ClickHouse SQL nodes allow you to use a distributed SQL query engine to process structured data. This improves the task efficiency. This topic describes how to create and use a ClickHouse SQL node to develop data.

Prerequisites

  • An EMR ClickHouse cluster or an ApsaraDB for ClickHouse cluster is created. The security group to which the cluster belongs has the following inbound rule:
    • Action: Allow
    • Protocol type: Custom TCP
    • Port range: 8898/8898
    • Authorization object: 100.104.0.0/16
  • The ClickHouse compute engine is associated with your DataWorks workspace.
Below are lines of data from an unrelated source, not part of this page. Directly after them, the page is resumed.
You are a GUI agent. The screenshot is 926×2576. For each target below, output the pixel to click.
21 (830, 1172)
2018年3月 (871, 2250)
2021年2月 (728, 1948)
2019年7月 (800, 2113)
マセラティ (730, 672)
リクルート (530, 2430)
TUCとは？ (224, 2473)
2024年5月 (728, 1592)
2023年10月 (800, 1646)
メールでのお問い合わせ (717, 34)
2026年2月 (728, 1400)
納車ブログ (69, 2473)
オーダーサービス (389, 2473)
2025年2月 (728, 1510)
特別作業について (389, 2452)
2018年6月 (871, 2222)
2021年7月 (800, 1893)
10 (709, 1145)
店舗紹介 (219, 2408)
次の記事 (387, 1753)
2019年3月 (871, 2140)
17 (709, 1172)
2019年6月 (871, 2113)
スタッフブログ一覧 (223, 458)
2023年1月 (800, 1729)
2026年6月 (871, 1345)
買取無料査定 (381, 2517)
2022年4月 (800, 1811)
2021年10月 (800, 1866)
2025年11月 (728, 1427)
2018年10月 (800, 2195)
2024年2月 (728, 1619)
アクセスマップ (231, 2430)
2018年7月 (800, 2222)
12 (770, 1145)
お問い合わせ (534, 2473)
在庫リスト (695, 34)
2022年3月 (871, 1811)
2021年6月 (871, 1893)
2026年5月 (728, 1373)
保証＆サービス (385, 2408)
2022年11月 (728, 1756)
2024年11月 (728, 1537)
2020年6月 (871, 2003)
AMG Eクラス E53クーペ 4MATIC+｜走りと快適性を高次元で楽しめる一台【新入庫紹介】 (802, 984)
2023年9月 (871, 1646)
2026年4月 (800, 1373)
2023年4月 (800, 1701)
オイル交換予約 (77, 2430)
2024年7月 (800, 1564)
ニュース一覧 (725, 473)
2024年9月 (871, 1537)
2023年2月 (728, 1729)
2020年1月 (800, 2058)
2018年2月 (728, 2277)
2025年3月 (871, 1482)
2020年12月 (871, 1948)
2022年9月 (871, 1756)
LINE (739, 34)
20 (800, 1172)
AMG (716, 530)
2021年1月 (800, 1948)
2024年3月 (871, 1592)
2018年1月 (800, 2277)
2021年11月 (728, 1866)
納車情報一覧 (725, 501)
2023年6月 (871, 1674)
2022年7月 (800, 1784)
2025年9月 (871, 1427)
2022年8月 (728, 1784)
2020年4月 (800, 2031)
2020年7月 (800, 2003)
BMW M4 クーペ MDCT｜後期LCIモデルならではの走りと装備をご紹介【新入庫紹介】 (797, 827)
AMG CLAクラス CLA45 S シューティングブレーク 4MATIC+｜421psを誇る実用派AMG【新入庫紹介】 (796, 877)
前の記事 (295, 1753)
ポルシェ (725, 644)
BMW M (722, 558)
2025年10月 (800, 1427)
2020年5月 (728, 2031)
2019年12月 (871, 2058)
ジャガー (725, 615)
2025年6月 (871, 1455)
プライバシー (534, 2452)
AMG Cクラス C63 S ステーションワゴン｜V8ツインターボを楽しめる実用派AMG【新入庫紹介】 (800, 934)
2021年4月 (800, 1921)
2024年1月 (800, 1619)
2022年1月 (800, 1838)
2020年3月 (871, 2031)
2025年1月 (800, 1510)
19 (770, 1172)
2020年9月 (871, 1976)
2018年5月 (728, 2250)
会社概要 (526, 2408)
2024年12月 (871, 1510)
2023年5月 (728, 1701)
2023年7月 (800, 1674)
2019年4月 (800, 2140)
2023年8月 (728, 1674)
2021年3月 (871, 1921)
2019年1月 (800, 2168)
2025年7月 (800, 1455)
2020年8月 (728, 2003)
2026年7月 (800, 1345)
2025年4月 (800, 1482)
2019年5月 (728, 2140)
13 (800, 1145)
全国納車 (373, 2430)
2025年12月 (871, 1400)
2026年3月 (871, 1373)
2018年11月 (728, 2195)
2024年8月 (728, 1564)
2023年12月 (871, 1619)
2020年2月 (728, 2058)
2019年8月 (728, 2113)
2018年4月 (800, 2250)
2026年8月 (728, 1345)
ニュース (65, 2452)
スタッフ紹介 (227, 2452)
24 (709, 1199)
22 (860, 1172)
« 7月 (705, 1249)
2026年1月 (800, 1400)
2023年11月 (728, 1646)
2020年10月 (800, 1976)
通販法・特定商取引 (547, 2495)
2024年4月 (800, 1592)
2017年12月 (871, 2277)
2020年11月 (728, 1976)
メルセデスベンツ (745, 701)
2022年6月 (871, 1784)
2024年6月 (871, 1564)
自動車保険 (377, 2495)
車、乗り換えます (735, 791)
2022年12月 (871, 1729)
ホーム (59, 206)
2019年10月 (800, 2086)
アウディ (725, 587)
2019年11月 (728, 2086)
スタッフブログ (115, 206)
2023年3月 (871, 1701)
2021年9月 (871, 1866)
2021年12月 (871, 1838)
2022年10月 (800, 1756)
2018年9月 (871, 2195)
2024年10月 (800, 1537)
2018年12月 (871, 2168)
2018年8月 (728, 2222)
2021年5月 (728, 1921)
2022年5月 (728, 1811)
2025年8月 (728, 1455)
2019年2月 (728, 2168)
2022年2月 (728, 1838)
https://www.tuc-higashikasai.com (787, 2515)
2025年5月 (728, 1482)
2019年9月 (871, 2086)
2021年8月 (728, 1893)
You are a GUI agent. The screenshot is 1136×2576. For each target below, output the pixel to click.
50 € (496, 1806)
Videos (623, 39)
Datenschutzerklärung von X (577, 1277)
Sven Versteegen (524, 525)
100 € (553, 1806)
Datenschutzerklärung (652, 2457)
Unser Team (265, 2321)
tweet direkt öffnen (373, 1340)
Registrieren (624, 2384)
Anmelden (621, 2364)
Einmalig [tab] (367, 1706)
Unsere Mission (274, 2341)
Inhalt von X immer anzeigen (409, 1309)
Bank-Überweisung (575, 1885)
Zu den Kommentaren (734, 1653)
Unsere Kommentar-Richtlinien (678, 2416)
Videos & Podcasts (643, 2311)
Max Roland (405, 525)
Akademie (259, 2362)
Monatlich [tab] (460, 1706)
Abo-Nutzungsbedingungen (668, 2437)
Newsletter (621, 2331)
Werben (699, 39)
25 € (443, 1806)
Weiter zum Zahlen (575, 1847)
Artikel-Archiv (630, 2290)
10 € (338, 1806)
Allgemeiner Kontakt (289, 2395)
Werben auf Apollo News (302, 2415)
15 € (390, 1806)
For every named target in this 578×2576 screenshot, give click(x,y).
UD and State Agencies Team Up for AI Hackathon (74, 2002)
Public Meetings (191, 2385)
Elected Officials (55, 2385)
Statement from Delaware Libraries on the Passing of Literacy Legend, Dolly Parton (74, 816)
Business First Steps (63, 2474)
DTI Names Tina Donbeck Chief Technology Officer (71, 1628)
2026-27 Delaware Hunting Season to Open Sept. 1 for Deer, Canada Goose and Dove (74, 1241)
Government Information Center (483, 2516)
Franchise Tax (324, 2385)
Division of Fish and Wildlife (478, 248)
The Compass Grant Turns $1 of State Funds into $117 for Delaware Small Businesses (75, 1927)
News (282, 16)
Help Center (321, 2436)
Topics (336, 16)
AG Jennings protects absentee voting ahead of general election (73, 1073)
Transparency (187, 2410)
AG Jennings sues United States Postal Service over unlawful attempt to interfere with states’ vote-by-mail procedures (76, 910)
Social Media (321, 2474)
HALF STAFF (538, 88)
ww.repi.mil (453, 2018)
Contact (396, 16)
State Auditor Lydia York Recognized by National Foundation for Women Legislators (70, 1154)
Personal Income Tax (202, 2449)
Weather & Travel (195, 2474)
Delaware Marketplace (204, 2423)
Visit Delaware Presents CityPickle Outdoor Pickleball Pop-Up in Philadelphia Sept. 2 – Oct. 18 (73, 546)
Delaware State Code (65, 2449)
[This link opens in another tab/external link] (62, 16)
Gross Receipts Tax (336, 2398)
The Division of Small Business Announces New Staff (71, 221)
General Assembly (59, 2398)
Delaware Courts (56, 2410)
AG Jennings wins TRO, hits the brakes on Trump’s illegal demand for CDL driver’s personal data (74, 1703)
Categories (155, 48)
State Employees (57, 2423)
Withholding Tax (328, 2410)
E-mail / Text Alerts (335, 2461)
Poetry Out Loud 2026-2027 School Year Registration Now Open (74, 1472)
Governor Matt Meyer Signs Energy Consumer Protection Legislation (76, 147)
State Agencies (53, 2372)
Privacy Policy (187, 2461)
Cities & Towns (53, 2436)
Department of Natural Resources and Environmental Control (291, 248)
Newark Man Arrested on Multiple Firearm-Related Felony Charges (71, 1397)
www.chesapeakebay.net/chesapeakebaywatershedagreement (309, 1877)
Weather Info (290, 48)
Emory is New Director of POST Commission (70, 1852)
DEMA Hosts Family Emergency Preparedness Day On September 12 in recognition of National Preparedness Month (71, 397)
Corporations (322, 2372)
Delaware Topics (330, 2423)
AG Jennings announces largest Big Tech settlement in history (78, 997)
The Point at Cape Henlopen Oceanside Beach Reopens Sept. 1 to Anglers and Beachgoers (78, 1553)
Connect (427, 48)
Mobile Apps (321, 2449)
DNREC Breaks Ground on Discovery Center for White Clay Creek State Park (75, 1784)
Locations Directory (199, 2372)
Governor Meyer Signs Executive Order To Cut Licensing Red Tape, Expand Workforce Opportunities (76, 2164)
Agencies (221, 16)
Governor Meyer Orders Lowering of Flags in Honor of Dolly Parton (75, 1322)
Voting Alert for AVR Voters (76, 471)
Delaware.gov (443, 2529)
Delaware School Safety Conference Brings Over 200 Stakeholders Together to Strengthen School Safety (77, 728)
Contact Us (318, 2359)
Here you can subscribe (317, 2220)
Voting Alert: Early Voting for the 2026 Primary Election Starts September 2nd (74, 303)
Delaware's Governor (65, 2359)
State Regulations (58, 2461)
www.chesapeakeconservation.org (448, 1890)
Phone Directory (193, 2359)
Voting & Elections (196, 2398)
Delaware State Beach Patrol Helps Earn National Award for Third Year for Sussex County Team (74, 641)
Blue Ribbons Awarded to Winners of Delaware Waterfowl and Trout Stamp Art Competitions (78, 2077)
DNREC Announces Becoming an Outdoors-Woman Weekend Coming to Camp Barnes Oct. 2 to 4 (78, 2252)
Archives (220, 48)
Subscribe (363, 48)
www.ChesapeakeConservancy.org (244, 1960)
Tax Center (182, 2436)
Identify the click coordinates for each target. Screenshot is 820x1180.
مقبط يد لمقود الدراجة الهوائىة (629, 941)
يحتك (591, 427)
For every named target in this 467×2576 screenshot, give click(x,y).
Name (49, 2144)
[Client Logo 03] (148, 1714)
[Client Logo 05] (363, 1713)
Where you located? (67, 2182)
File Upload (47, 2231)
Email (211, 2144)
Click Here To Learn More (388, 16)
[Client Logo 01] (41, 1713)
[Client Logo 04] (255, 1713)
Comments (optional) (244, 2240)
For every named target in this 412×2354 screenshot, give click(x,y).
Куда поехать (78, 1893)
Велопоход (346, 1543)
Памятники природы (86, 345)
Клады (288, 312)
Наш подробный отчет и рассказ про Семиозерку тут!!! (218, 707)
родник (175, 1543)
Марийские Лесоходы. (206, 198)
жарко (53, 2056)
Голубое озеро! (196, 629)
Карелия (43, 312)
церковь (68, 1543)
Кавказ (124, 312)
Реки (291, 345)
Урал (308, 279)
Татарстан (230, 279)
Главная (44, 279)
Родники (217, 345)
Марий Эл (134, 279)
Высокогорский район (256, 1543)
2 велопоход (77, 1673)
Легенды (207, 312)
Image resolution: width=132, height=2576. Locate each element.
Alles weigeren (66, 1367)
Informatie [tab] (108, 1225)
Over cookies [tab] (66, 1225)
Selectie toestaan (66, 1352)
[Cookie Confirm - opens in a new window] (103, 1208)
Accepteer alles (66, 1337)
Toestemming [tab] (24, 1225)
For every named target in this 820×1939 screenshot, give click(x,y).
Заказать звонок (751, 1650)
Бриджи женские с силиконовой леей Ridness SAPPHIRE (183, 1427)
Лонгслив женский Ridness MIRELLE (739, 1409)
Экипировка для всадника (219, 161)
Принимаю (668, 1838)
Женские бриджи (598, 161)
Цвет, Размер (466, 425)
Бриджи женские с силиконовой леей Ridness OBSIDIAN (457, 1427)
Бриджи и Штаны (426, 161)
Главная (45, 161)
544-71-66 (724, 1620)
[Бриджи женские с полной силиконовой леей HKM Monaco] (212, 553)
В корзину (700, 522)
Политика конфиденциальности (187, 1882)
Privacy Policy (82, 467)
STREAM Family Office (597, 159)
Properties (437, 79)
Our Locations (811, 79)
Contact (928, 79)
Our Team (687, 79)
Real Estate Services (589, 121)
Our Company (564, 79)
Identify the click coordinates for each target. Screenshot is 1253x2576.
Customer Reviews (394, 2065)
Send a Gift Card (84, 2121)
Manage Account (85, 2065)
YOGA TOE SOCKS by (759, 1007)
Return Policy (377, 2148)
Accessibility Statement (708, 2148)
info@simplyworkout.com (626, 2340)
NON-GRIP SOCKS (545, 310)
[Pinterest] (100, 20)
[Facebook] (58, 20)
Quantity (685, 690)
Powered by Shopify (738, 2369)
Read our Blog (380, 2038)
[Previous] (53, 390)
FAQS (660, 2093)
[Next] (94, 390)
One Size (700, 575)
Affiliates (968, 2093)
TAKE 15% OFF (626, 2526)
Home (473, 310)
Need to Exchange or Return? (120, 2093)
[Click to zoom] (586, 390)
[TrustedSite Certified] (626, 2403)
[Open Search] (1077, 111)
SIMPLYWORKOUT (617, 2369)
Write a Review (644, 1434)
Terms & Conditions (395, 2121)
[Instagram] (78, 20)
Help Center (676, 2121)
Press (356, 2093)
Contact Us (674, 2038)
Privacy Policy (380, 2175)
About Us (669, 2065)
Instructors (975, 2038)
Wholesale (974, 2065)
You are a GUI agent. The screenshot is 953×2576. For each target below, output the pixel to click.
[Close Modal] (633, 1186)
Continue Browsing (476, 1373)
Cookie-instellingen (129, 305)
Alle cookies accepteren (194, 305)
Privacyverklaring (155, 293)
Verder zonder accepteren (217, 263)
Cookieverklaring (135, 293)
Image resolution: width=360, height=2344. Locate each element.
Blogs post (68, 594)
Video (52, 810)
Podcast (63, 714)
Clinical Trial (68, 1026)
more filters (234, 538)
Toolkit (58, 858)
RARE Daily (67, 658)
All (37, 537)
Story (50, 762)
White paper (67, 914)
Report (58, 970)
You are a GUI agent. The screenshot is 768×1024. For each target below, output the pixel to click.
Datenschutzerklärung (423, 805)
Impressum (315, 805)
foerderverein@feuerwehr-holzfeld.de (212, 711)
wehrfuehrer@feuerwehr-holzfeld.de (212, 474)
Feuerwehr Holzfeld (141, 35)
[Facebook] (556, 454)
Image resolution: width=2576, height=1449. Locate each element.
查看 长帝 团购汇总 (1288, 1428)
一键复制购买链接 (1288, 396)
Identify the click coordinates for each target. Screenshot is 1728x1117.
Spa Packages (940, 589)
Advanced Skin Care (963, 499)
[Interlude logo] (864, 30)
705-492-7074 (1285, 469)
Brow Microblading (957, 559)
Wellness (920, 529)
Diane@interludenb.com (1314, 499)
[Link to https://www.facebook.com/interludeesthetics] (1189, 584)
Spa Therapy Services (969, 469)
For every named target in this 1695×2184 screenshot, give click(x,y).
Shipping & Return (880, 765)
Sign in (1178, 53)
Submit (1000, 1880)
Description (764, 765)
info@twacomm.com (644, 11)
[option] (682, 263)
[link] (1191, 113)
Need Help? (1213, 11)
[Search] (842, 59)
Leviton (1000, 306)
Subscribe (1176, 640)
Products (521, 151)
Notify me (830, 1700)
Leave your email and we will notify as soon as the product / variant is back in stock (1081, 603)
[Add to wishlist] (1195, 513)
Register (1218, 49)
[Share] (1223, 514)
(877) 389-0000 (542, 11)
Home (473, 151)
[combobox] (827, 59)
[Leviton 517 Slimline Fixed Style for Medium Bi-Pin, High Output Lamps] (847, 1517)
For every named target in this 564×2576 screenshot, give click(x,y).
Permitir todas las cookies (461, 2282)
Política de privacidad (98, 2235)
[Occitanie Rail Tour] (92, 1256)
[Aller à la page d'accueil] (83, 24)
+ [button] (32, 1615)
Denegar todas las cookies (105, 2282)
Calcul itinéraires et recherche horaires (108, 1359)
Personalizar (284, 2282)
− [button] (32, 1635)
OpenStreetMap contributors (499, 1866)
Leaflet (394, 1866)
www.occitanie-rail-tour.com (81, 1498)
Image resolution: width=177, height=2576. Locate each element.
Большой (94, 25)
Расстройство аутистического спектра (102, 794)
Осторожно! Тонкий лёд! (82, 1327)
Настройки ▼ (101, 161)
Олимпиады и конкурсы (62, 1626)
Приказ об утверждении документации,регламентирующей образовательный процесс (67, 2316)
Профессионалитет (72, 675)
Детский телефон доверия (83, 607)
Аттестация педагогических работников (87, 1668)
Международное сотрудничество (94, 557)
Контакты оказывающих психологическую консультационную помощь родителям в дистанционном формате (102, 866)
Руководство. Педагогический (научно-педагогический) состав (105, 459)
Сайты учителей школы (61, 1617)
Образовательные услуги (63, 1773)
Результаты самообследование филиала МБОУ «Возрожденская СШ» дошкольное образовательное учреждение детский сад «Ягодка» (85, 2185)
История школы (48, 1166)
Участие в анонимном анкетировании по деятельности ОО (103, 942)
For more information, see Configure a workspace.
    Note After you associate the ClickHouse compute engine with your workspace, you can view the directory of the ClickHouse compute engine on the DataStudio page.
  • The exclusive resource group for scheduling is created and is associated with the VPC to which the ClickHouse cluster belongs. For more information, see Create and use an exclusive resource group for scheduling.

Limits

You can use only exclusive resource groups for scheduling to run ClickHouse SQL nodes.

Procedure

  1. Go to the DataStudio page.
    1. Log on to the DataWorks console.
    2. In the left-side navigation pane, click Workspaces.
    3. In the top navigation bar, select the region where your workspace resides, find the workspace, and then click Data Analytics in the Actions column.
  2. Move the pointer over the Create icon and choose ClickHouse > Click SQL.
    Alternatively, right-click a workflow and select ClickHouse, and choose Create > Click SQL.
  3. In the Create Node dialog box, set the Node Name and Location parameters.
    Note The node name must be 1 to 128 characters in length and can contain letters, digits, underscores (_), and periods (.).
  4. Click Commit.
  5. Develop data in the code editor.
    You can run SQL nodes based on your business requirements. Sample code:
    CREATE DATABASE if not EXISTS ck_test;
    CREATE TABLE if not EXISTS  ck_test.first_table  (
    `product_code` String,
    `package_name` String
    ) ENGINE = MergeTree ORDER BY package_name SETTINGS index_granularity = 8192;
    insert into ck_test.first_table (product_code, package_name) VALUES ('1', '1');
    select * from ck_test.first_table;
  6. Save and commit the node.
    Notice You must set the Rerun and Parent Nodes parameters before you can commit the node.
    1. Click the Save icon in the toolbar to save the node.
    2. Click the Commit icon in the toolbar.
    3. In the Commit Node dialog box, enter your comments in the Change description field.
    4. Click OK.
    In a workspace in standard mode, you must click Deploy in the upper-right corner after you commit the node. For more information, see Deploy nodes.
  7. Test the node. For more information, see View auto triggered nodes.